* [Task to complete]
Render all the rows below as a numbered list, omitting any blank lines.
[START]
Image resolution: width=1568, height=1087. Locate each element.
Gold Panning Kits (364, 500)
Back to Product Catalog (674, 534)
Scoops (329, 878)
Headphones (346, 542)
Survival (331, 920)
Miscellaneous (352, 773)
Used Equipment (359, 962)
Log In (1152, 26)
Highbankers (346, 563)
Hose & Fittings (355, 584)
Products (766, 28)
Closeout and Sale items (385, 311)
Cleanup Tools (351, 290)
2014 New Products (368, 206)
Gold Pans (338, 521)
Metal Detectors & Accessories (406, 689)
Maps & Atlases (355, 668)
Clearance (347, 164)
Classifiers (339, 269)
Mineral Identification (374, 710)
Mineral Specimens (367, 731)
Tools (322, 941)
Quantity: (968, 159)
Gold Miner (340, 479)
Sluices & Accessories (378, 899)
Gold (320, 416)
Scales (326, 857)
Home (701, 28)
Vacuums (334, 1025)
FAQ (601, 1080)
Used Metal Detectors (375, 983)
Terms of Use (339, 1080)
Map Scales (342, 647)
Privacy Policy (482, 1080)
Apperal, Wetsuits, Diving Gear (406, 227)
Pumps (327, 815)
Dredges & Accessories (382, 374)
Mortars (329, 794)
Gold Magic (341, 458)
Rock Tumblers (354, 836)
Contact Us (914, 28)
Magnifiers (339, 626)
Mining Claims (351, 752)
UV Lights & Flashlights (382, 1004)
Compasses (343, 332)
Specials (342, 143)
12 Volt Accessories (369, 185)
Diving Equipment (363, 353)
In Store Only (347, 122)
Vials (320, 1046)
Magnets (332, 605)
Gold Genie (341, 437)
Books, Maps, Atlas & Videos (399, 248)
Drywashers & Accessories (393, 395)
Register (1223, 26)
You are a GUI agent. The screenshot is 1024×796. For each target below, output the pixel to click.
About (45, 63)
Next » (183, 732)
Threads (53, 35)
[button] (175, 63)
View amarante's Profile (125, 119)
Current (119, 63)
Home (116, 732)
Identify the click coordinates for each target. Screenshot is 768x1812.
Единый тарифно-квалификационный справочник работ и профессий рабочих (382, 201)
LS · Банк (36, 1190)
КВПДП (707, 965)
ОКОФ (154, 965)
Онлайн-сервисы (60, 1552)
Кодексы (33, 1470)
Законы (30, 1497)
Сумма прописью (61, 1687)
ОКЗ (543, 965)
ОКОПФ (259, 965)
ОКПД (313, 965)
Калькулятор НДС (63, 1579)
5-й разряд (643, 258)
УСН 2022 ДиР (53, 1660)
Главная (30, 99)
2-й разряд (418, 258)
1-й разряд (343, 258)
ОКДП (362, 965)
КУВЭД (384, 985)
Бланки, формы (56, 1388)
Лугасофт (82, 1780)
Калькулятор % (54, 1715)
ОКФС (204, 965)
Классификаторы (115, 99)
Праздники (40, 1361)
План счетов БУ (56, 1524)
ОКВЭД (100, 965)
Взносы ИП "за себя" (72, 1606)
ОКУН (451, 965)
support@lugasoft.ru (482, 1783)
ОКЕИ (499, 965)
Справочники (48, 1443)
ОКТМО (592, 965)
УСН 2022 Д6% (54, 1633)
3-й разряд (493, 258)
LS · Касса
[END]
* [Solved problem]
1. Image resolution: width=1568, height=1087. Locate each element.
2. Gold Panning Kits (364, 500)
3. Back to Product Catalog (674, 534)
4. Scoops (329, 878)
5. Headphones (346, 542)
6. Survival (331, 920)
7. Miscellaneous (352, 773)
8. Used Equipment (359, 962)
9. Log In (1152, 26)
10. Highbankers (346, 563)
11. Hose & Fittings (355, 584)
12. Products (766, 28)
13. Closeout and Sale items (385, 311)
14. Cleanup Tools (351, 290)
15. 2014 New Products (368, 206)
16. Gold Pans (338, 521)
17. Metal Detectors & Accessories (406, 689)
18. Maps & Atlases (355, 668)
19. Clearance (347, 164)
20. Classifiers (339, 269)
21. Mineral Identification (374, 710)
22. Mineral Specimens (367, 731)
23. Tools (322, 941)
24. Quantity: (968, 159)
25. Gold Miner (340, 479)
26. Sluices & Accessories (378, 899)
27. Gold (320, 416)
28. Scales (326, 857)
29. Home (701, 28)
30. Vacuums (334, 1025)
31. FAQ (601, 1080)
32. Used Metal Detectors (375, 983)
33. Terms of Use (339, 1080)
34. Map Scales (342, 647)
35. Privacy Policy (482, 1080)
36. Apperal, Wetsuits, Diving Gear (406, 227)
37. Pumps (327, 815)
38. Dredges & Accessories (382, 374)
39. Mortars (329, 794)
40. Gold Magic (341, 458)
41. Rock Tumblers (354, 836)
42. Contact Us (914, 28)
43. Magnifiers (339, 626)
44. Mining Claims (351, 752)
45. UV Lights & Flashlights (382, 1004)
46. Compasses (343, 332)
47. Specials (342, 143)
48. 12 Volt Accessories (369, 185)
49. Diving Equipment (363, 353)
50. In Store Only (347, 122)
51. Vials (320, 1046)
52. Magnets (332, 605)
53. Gold Genie (341, 437)
54. Books, Maps, Atlas & Videos (399, 248)
55. Drywashers & Accessories (393, 395)
56. Register (1223, 26)
57. You are a GUI agent. The screenshot is 1024×796. For each target below, output the pixel to click.
58. About (45, 63)
59. Next » (183, 732)
60. Threads (53, 35)
61. [button] (175, 63)
62. View amarante's Profile (125, 119)
63. Current (119, 63)
64. Home (116, 732)
65. Identify the click coordinates for each target. Screenshot is 768x1812.
66. Единый тарифно-квалификационный справочник работ и профессий рабочих (382, 201)
67. LS · Банк (36, 1190)
68. КВПДП (707, 965)
69. ОКОФ (154, 965)
70. Онлайн-сервисы (60, 1552)
71. Кодексы (33, 1470)
72. Законы (30, 1497)
73. Сумма прописью (61, 1687)
74. ОКЗ (543, 965)
75. ОКОПФ (259, 965)
76. ОКПД (313, 965)
77. Калькулятор НДС (63, 1579)
78. 5-й разряд (643, 258)
79. УСН 2022 ДиР (53, 1660)
80. Главная (30, 99)
81. 2-й разряд (418, 258)
82. 1-й разряд (343, 258)
83. ОКДП (362, 965)
84. КУВЭД (384, 985)
85. Бланки, формы (56, 1388)
86. Лугасофт (82, 1780)
87. Калькулятор % (54, 1715)
88. ОКФС (204, 965)
89. Классификаторы (115, 99)
90. Праздники (40, 1361)
91. План счетов БУ (56, 1524)
92. ОКВЭД (100, 965)
93. Взносы ИП "за себя" (72, 1606)
94. ОКУН (451, 965)
95. support@lugasoft.ru (482, 1783)
96. ОКЕИ (499, 965)
97. Справочники (48, 1443)
98. ОКТМО (592, 965)
99. УСН 2022 Д6% (54, 1633)
100. 3-й разряд (493, 258)
101. LS · Касса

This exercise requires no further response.